The reason is that in Luke 1:13-15, when an angel prophecies the birth of John the Baptist, he says: “Do not be afraid, Zechariah, for your prayer is heard, and your wife Elizabeth will bear you a son, and you shall call his name John. And you will have joy and gladness, and many will rejoice at his birth; for he will be great before the Lord, and he shall drink no wine nor strong drink, and he will be filled with the Holy Spirit, even from his mother's womb.”
It is commonly understood that the Holy Spirit does not fill those who are still in a state of original sin. As Catholics use the term, "original sin" refers to the privation of the sanctifying grace which unites us with God. A soul filled with the Holy Spirit seems unquestionably to be united with God and thus not deprived of sanctifying grace. Hence, it has not original sin as the term is commonly used among Catholics, just as every person who has been baptized or otherwise justified has not original sin as Catholics use the term.
(N.B., Protestants have a different and more expansive definition of the term "original sin," which includes the corrupt nature we inherit from Adam and which remains with us after we are justified. Consequently, it would sound very improbable to them that any person in this life does not have original sin, but this is because of the way the term is used in their circles, not because of a substantive theological difference.)
(N.B.B., If it is granted that John the Baptist was freed from original sin before birth, it does not follow that he was immaculate, as was the Blessed Virgin Mary. This is firstly because he may have been freed of original sin after his conception and before birth, whereas Mary was preserved from her conception from contracting original sin. And it secondly is because Mary was not only free of original sin, as is posited in the case of John the Baptist, but also utterly free of the stain of original sin, which includes more than just the deprivation of sanctifying grace. It also includes, for example, the later tendency to sin--concupiscence--to which we are subject in this life.)
That was very helpful. I found a similar, but far simpler reference to the idea in the 1917 Encyclopedia of Catholicism on New Advent:
Now during the sixth month, the Annunciation had taken place, and, as Mary had heard from the angel the fact of her cousin's conceiving, she went "with haste" to congratulate her. "And it came to pass, that when Elizabeth heard the salutation of Mary, the infant" -- filled, like the mother, with the Holy Ghost -- "leaped for joy in her womb", as if to acknowledge the presence of his Lord. Then was accomplished the prophetic utterance of the angel that the child should "be filled with the Holy Ghost even from his mother's womb". Now as the presence of any sin whatever is incompatible with the indwelling of the Holy Ghost in the soul, it follows that at this moment John was cleansed from the stain of original sin.

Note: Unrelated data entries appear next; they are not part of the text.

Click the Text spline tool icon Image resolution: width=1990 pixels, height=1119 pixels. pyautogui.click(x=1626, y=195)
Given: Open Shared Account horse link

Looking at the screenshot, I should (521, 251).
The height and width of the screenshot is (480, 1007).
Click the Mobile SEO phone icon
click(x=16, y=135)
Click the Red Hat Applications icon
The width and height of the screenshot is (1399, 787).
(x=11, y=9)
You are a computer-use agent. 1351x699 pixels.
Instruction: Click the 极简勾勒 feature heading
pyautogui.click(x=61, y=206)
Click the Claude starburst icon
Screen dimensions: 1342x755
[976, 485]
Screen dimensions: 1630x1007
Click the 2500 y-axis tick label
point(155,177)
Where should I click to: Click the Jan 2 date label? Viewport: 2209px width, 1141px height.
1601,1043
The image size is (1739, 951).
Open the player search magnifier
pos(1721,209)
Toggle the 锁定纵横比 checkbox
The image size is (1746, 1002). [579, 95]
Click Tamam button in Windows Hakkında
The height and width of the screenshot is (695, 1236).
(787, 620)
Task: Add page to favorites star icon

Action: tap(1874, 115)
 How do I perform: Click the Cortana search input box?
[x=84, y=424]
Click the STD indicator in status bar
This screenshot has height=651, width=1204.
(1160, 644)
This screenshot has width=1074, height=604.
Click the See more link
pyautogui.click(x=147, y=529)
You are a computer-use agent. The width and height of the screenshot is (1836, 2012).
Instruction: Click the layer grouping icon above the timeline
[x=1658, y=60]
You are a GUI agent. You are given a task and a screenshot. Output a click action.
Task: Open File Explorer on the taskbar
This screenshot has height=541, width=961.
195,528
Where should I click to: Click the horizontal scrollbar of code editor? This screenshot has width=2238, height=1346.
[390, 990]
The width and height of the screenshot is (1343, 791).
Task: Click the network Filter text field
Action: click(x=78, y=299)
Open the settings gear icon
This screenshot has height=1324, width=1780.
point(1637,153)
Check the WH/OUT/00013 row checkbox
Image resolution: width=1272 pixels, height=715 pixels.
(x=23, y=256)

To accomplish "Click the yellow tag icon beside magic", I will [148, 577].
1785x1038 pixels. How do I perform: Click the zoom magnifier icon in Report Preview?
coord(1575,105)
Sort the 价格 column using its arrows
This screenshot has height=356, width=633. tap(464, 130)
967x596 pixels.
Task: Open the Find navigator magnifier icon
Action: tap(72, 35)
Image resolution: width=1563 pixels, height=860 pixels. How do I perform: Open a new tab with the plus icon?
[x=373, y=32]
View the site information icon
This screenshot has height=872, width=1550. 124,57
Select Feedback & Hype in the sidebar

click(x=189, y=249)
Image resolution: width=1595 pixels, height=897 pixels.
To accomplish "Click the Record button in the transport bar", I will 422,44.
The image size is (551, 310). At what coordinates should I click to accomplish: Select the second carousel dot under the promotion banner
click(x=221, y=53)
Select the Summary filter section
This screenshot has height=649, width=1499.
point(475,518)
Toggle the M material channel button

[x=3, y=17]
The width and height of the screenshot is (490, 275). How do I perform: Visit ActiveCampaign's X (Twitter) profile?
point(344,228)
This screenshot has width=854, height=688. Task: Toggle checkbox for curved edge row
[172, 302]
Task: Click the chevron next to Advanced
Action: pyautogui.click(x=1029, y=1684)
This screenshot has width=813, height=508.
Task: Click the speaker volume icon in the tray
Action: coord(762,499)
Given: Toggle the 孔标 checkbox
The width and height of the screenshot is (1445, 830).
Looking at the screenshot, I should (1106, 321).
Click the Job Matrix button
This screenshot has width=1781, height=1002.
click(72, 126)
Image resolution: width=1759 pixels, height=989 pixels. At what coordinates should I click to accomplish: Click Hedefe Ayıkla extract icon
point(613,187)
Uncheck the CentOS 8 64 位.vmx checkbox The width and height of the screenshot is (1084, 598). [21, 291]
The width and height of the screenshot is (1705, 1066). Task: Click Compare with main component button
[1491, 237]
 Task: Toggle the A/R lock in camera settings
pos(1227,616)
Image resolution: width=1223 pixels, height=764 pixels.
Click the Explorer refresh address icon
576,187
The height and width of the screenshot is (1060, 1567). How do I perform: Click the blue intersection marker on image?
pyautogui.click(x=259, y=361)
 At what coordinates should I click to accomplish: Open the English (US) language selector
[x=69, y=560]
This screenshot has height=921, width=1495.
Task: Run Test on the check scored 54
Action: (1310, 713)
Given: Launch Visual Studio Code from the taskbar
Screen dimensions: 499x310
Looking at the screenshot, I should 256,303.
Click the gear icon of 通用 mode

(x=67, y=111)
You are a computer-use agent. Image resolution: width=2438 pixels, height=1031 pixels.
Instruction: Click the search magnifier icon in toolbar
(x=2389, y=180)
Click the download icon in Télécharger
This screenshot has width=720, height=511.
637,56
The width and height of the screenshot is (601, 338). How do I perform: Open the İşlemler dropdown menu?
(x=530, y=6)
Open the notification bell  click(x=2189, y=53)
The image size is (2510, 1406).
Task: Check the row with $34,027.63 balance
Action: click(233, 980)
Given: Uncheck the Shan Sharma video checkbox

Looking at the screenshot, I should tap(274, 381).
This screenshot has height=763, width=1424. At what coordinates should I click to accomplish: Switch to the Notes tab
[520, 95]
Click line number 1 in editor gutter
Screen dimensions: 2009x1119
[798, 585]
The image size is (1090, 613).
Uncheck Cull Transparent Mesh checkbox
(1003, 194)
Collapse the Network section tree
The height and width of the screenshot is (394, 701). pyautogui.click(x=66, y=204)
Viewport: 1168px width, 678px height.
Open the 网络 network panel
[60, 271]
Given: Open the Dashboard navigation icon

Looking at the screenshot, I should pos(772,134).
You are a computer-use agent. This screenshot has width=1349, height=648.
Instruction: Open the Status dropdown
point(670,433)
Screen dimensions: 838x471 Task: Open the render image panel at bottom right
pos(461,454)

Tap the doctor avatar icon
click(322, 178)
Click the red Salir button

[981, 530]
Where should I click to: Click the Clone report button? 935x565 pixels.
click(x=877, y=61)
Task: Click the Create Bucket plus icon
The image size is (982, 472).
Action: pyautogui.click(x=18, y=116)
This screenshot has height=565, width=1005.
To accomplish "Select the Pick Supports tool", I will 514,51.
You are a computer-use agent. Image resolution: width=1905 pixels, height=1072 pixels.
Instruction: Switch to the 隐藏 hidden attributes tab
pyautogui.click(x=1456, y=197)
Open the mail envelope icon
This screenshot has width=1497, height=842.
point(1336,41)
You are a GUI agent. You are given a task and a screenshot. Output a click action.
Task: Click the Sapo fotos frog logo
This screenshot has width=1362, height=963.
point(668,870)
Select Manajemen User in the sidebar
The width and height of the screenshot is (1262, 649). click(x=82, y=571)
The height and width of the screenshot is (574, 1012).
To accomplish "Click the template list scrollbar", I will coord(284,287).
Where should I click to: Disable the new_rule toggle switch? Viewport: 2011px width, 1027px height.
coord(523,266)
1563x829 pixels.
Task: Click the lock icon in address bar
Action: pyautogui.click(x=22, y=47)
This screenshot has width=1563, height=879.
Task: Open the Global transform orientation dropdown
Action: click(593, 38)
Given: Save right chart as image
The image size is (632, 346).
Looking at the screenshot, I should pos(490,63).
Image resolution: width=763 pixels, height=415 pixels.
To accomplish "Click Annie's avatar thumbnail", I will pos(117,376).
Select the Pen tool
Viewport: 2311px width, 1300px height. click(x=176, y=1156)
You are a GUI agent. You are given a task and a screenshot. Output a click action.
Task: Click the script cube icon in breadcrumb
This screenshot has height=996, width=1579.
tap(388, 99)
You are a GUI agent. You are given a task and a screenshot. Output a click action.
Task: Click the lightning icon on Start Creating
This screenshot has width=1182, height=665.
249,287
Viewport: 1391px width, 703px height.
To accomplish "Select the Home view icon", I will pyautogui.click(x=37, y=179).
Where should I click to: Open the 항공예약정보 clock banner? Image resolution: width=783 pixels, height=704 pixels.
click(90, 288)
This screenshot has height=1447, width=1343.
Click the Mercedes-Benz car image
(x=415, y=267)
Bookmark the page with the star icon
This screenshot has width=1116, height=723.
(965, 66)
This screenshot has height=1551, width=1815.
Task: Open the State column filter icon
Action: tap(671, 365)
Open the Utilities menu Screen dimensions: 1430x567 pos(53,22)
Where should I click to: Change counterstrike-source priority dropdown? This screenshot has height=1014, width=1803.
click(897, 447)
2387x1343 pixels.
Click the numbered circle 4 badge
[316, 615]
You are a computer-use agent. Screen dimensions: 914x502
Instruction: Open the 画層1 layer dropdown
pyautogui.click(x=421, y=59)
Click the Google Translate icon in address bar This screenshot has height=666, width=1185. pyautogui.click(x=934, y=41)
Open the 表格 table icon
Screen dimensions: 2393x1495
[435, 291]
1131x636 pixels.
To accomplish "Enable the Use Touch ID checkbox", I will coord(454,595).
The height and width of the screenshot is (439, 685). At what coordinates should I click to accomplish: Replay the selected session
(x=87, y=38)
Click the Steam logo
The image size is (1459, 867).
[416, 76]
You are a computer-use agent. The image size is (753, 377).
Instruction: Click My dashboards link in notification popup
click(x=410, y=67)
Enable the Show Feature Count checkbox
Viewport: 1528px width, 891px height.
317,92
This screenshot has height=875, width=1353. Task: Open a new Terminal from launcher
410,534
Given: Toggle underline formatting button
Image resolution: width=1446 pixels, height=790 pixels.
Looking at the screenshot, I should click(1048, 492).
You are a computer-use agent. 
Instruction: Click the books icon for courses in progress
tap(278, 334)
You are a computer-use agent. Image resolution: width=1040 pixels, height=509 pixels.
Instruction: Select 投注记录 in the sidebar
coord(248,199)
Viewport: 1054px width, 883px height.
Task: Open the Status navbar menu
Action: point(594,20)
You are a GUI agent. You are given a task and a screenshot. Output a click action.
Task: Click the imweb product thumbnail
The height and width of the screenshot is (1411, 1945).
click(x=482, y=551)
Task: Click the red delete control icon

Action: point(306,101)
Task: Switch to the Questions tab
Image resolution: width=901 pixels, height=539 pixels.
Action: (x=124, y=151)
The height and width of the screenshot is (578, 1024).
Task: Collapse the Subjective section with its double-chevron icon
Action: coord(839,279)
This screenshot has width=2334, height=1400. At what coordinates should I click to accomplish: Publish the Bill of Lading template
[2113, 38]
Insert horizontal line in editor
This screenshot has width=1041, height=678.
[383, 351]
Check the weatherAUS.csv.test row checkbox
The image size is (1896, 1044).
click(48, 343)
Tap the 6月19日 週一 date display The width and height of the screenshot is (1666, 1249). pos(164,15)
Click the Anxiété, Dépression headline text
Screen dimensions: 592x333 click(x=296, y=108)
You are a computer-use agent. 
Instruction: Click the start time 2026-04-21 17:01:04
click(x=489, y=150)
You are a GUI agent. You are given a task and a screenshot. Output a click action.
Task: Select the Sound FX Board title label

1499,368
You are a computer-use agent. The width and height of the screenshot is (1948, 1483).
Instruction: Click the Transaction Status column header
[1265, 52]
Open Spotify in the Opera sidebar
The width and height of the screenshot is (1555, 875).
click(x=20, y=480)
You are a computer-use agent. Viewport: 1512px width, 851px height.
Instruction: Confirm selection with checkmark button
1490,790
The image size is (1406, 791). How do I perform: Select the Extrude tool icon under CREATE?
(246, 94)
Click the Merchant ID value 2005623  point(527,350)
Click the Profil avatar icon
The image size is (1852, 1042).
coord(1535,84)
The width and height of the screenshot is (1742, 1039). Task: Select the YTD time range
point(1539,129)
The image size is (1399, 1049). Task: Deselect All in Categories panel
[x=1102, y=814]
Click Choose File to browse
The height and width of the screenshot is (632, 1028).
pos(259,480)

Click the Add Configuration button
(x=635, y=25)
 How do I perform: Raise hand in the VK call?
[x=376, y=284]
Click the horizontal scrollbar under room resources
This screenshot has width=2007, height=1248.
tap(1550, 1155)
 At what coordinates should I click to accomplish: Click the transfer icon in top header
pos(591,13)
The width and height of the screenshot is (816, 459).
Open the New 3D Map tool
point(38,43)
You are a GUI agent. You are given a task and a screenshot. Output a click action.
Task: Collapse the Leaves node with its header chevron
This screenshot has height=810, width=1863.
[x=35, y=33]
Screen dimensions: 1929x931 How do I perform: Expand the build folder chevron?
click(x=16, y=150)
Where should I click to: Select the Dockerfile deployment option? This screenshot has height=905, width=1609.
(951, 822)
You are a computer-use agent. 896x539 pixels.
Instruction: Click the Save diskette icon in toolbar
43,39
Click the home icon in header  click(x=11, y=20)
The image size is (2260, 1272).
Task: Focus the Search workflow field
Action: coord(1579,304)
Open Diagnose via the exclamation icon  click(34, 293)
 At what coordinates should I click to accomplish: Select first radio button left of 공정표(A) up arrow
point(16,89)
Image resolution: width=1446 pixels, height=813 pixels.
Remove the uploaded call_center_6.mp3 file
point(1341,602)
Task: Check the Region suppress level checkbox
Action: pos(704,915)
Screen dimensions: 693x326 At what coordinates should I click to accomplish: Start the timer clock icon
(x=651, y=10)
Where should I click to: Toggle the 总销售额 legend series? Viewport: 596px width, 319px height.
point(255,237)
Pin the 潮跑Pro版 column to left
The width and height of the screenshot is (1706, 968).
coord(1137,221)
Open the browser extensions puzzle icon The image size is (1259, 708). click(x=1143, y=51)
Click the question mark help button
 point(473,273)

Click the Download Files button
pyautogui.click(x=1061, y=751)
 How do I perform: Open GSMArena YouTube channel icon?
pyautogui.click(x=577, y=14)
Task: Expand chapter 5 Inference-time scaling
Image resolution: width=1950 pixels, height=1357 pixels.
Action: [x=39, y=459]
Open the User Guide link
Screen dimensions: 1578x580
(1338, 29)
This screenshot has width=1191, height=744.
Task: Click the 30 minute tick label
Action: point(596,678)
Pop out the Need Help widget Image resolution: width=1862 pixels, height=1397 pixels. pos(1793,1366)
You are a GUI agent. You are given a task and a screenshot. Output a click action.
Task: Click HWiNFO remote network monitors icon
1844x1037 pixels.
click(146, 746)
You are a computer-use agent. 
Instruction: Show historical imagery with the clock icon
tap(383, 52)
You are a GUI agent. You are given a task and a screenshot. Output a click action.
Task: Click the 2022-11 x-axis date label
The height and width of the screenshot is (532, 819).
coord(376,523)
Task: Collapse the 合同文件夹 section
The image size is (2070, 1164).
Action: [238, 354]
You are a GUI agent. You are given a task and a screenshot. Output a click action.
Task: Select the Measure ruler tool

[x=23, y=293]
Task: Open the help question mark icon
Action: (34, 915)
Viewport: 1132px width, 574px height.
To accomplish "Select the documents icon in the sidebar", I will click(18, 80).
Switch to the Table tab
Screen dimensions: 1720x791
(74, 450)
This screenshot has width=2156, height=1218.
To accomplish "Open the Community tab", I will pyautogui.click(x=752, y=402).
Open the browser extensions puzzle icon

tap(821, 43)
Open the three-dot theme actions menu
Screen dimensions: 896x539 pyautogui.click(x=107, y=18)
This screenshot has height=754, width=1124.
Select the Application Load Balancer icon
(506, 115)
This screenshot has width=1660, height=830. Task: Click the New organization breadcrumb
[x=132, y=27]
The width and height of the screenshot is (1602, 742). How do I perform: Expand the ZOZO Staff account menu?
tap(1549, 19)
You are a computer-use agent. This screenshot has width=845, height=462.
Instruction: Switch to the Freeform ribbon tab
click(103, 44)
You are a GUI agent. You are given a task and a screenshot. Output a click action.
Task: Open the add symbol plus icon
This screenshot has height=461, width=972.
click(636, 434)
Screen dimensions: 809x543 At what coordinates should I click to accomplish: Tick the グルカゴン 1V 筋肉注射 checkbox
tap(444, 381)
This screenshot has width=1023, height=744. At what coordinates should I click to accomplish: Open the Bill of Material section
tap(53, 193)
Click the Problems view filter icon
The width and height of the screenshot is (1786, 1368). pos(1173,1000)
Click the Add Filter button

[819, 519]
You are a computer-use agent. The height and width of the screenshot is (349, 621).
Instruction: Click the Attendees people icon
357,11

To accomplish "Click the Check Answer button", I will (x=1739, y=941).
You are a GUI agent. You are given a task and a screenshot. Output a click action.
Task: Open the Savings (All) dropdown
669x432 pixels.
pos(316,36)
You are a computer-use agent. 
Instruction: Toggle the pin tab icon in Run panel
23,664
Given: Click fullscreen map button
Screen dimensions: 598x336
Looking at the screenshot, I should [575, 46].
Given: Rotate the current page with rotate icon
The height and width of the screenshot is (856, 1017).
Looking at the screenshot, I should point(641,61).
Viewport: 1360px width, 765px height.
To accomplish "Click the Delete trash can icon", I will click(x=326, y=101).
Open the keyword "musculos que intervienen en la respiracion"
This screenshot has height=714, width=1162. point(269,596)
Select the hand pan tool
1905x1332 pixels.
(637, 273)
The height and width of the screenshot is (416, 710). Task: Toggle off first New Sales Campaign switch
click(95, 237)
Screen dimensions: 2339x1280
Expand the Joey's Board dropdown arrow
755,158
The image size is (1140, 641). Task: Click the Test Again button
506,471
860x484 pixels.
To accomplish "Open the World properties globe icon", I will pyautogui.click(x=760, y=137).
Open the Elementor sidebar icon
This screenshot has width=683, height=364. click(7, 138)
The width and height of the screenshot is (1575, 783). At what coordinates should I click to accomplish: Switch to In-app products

The Oxford Dictionary of the Christian Church also has a little more useful information:
According to tradition (Origen, Ambrose, Jerome, and Leo the Great) John the Baptist was endowed with pre-natal grace at the time of the Visitation of the Blessed Virgin Mary (Luke 1:41). Consequently the Feast of his Nativity . . . was regarded as of a greater solemnity than that of his death.
It may be that the idea has fallen by the wayside in recent decades, for I noticed that this opinion is not mentioned in John Hardon’s Pocket Catholic Dictionary, Richard McBrien’s Encyclopedia of Catholicism, nor in the Catechism of the Catholic Church. As Jimmy Akin points out, part of it has to do with where you start, i.e., with your definition of original sin. In the traditional Catholic definition of original sin (the privation of sanctifying grace) the idea that John the Baptist was "cleansed" of original sin when he was filled with the Holy Spirit makes sense. It is essentially what we would mean by the term "baptism of desire."